THOUSANDS more people dealing with squeezed finances are claiming unemployment benefits in Barnsley as a knock-on effect of coronavirus, shock new figures have revealed.
The report - released by the Department for Work and Pensions (DWP) - show a total of 25,530 people in the town claimed Universal Credit in May, up by 3,202 on the previous month’s figures, representing a 14.3 per cent hike.
The town’s total figure eclipses Rotherham’s 24,715 but is not as high as Doncaster’s 32,712 and the 41,519 claimants in Sheffield, but all South Yorkshire authorities have recorded increases of between 14.3 and 23.1 per cent in the last month.
A spokesman from the DWP told the Chronicle: “Nationally we dealt with 2.2 million new claims in a single day - a huge figure - but we’ve seen the rise trickle down locally.
“It’s an unprecedented situation but the system has coped, teams have worked incredibly hard to make sure people have been paid on time.
“It’s a very scary situation, one which we have never seen before, and we were aware it would change an awful lot as a result of the pandemic.”
Businesses furloughed 27,400 jobs across the borough, up to May 31, since the initiative - which will run until the end of October - was launched in April as a result of the pandemic.
A further 8,500 self-employed individuals in Barnsley, who have been adversely affected by the coronavirus outbreak, have received grants worth a total of £24.2m according to the council.
However, the additional cost to the local authority is expected to run into the tens of millions, ‘far exceeding’ the £14m of government funding the council’s received, with a blackhole of up to £40m estimated.
Barnsley Central MP Dan Jarvis, who is also the Mayor of Sheffield City Region, added: “For many this will be the first time they have been required to navigate Universal Credit and other similarly complex benefits. Those already familiar will know how callous and stressful this experience can prove.

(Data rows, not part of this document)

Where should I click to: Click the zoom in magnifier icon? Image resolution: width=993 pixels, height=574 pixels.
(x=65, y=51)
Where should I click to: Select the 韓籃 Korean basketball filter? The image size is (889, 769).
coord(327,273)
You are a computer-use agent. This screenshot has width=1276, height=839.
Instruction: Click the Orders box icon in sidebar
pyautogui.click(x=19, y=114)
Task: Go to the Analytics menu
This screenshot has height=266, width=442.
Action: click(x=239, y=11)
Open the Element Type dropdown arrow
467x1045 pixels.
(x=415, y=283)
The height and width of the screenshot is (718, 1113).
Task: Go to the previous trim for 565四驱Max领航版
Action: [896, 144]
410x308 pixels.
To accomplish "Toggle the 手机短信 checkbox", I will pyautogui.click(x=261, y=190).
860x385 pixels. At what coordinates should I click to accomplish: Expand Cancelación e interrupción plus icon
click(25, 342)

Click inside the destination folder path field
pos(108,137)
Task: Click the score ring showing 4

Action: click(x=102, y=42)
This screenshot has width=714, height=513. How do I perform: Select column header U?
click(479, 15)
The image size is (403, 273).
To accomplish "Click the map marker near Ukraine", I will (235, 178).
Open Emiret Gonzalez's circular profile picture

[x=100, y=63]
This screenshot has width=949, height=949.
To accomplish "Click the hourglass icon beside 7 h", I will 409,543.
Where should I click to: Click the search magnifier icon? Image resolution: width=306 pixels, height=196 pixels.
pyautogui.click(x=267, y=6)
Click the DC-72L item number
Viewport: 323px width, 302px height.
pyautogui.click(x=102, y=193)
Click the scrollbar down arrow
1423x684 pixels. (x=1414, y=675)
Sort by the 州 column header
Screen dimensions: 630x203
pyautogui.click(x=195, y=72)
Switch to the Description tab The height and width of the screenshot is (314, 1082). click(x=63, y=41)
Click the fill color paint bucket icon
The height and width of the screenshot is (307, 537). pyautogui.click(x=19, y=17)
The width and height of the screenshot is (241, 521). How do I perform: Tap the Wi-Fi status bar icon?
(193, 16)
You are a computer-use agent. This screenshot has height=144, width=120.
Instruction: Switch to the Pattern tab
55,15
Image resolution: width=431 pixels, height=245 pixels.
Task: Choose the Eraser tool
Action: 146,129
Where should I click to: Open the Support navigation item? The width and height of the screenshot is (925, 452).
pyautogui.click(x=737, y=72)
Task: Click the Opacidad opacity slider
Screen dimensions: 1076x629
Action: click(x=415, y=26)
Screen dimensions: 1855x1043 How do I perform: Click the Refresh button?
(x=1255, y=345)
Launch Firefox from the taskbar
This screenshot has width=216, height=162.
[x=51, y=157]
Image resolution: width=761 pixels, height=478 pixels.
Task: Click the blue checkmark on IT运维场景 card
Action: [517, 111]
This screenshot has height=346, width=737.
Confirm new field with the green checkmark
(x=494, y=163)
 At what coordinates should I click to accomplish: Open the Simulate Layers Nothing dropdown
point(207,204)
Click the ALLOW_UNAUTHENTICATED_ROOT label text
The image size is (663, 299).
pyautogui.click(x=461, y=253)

“We’re in the midst of a crisis, but even at the best of times anyone can be laid off, anyone can get ill, anyone can suffer loss. What matters is that no-one falls through the cracks.
“Following the recent spike in redundancies and business closures, the Work and Pensions Secretary reported that almost 500,000 people applied for Universal Credit in nine days.
“One constituent informed my office that on calling the helpline they were told they were number 15,000 in the queue. Our welfare system, like our NHS, is under exceptional pressure at a time when we need it most.
“The application process can be complex, but it is doable - and while everyone is under pressure, help is out there in the form of MPs, councils, Citizens’ Advice Bureaus and welfare charities.
“We need to ask why it took a global pandemic to realise the importance of something so blindingly obvious as a safety net.”
Coun Tim Cheetham, Barnsley Council’s cabinet spokesman for place, said: “We have a jobs-based approach to economic recovery and we’ve been working to make it easier for our residents to access support to help them deal with their current situation and plan for the future, whether they are unemployed, at risk, or in work and wanting to change careers.
“Barnsley residents are able to benefit from a number of free to access employment support schemes, providing career advice and guidance, training opportunities and ways to improve the skills they need to access employment.
“We will continue to do all we can to support Barnsley’s economy as fully as we possibly can.”